-- Exercise prompt --
Whenever a line in the data holds the string "This", pull that line out.

-- Extracted information --

⟨

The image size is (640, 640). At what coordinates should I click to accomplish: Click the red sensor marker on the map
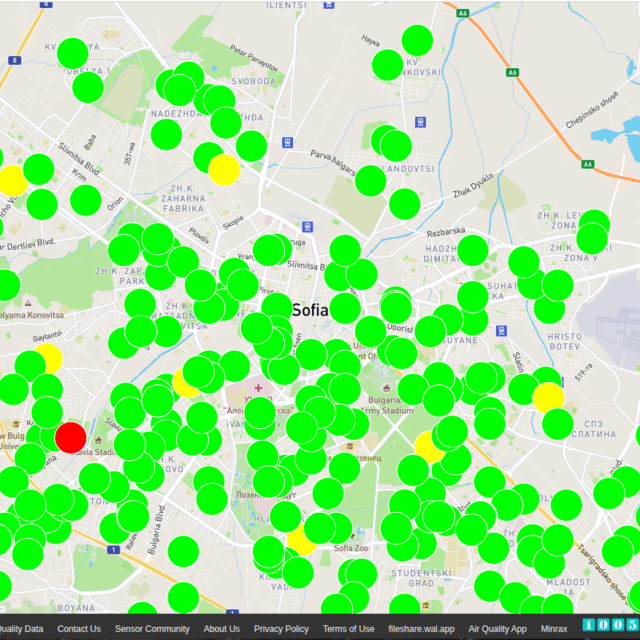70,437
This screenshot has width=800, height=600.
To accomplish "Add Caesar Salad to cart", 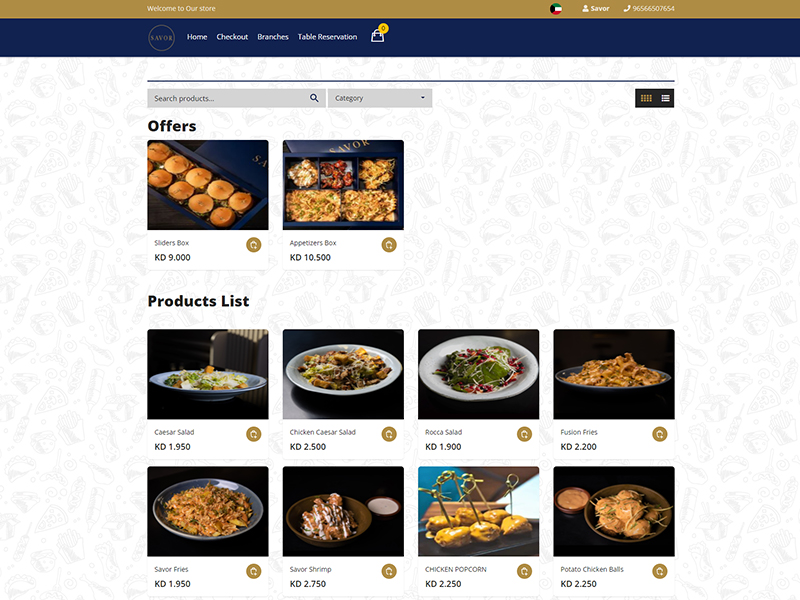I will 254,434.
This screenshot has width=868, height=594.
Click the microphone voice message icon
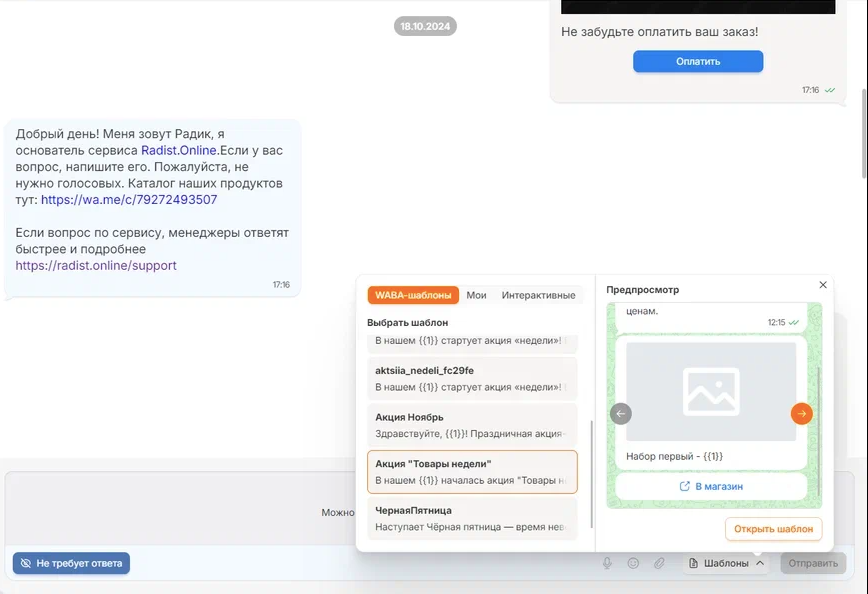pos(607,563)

⟩

-- Answer to the exercise --
This screenshot has width=800, height=600.
This screenshot has width=868, height=594.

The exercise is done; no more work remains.